CodeGen: Use vector instructions for A64 vector math

This change uses newly added vector instructions for A64 lowering of vector ops. This significantly cuts down on useless instructions. To create vectors that we can work with without worrying about denormals, we patch the last component with 0 - copying it into a fresh register if necessary.
2025-05-04 10:33:46 +01:00 · 2024-02-13 15:37:47 -08:00 · 2024-02-13 15:37:47 -08:00 · c4da73ecf9
commit c4da73ecf9
parent 0338e0e52d
2 changed files with 129 additions and 38 deletions
--- a/CodeGen/src/IrLoweringA64.cpp
+++ b/CodeGen/src/IrLoweringA64.cpp
@ -12,6 +12,7 @@
 #include "lgc.h"

 LUAU_DYNAMIC_FASTFLAGVARIABLE(LuauCodeGenFixBufferLenCheckA64, false)
+LUAU_FASTFLAGVARIABLE(LuauCodeGenVectorA64, false)

 namespace Luau
 {
@ -673,15 +674,29 @@ void IrLoweringA64::lowerInst(IrInst& inst, uint32_t index, const IrBlock& next)
    {
        inst.regA64 = regs.allocReuse(KindA64::q, index, {inst.a, inst.b});

-        RegisterA64 tempa = regs.allocTemp(KindA64::s);
-        RegisterA64 tempb = regs.allocTemp(KindA64::s);
-
-        for (uint8_t i = 0; i < 3; i++)
+        if (FFlag::LuauCodeGenVectorA64)
        {
-            build.dup_4s(tempa, regOp(inst.a), i);
-            build.dup_4s(tempb, regOp(inst.b), i);
-            build.fadd(tempa, tempa, tempb);
-            build.ins_4s(inst.regA64, i, castReg(KindA64::q, tempa), 0);
+            RegisterA64 tempa = tempVectorPure(inst.a, index);
+            RegisterA64 tempb = tempVectorPure(inst.b, index);
+
+            build.fadd(inst.regA64, tempa, tempb);
+
+            RegisterA64 tempw = regs.allocTemp(KindA64::w);
+            build.mov(tempw, LUA_TVECTOR);
+            build.ins_4s(inst.regA64, tempw, 3);
+        }
+        else
+        {
+            RegisterA64 tempa = regs.allocTemp(KindA64::s);
+            RegisterA64 tempb = regs.allocTemp(KindA64::s);
+
+            for (uint8_t i = 0; i < 3; i++)

[Exercise materials]
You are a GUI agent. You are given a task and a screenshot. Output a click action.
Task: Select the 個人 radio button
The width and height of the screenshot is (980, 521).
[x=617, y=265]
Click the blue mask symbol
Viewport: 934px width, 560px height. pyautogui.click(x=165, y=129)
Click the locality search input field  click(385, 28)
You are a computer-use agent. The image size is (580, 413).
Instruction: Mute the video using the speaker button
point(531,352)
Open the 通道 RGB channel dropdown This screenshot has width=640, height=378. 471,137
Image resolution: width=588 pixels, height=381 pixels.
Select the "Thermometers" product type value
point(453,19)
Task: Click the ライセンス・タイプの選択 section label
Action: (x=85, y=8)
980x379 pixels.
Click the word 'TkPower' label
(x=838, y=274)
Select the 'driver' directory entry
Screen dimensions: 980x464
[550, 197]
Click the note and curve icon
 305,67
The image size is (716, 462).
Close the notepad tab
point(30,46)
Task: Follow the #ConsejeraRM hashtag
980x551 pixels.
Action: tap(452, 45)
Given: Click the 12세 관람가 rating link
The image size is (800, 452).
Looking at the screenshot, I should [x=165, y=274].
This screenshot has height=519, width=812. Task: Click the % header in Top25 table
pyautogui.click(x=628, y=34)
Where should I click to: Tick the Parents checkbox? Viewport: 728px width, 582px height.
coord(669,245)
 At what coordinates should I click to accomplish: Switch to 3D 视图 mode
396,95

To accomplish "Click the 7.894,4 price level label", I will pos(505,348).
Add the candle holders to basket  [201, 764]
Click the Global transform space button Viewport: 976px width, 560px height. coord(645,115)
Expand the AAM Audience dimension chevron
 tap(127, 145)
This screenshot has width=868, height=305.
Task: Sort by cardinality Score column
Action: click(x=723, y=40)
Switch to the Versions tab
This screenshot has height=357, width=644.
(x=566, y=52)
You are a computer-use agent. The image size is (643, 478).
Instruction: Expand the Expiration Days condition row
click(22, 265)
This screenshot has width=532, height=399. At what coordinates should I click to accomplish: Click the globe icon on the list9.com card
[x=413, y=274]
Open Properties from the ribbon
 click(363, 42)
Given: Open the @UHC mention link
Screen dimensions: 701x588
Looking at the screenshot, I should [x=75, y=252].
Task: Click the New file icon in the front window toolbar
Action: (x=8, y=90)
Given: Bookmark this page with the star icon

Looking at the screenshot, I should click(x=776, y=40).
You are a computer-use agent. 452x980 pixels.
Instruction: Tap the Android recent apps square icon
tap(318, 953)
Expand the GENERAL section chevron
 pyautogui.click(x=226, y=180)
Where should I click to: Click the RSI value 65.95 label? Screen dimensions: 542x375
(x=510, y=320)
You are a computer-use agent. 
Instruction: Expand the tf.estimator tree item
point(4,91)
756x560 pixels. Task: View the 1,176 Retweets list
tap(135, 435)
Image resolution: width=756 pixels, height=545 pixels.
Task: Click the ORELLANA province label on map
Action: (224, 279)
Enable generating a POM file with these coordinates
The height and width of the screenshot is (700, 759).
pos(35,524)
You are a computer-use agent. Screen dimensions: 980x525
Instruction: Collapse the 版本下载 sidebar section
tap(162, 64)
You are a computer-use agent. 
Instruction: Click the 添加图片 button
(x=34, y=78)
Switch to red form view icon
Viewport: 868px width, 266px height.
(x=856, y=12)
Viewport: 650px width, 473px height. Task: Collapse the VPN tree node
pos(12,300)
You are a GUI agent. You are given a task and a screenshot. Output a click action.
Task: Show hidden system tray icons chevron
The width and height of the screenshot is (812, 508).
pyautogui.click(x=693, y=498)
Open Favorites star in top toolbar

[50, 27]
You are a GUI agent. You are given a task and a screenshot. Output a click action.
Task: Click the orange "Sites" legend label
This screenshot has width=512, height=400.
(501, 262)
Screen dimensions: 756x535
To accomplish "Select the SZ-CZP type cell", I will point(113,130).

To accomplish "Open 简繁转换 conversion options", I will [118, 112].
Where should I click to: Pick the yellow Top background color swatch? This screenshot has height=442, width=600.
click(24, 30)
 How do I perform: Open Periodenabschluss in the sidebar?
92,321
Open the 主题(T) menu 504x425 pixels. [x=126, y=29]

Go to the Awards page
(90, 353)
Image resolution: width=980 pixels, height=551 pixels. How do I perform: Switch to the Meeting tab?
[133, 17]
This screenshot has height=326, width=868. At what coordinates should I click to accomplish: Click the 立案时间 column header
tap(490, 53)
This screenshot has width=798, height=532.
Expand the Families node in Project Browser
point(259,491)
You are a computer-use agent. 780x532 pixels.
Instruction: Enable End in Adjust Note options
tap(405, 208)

[Required tasks]
a – Reproduce word for word the part of the A64 commit page that begins at the words "This change uses" and stops after "register if necessary.".
b – How many lines of the listing contain the string "what", with case counting? Give only the number.
The A64 commit page has no connection to the listing.

[Full solutions]
a –
This change uses newly added vector instructions for A64 lowering of vector ops. This significantly cuts down on useless instructions. To create vectors that we can work with without worrying about denormals, we patch the last component with 0 - copying it into a fresh register if necessary.

b – 3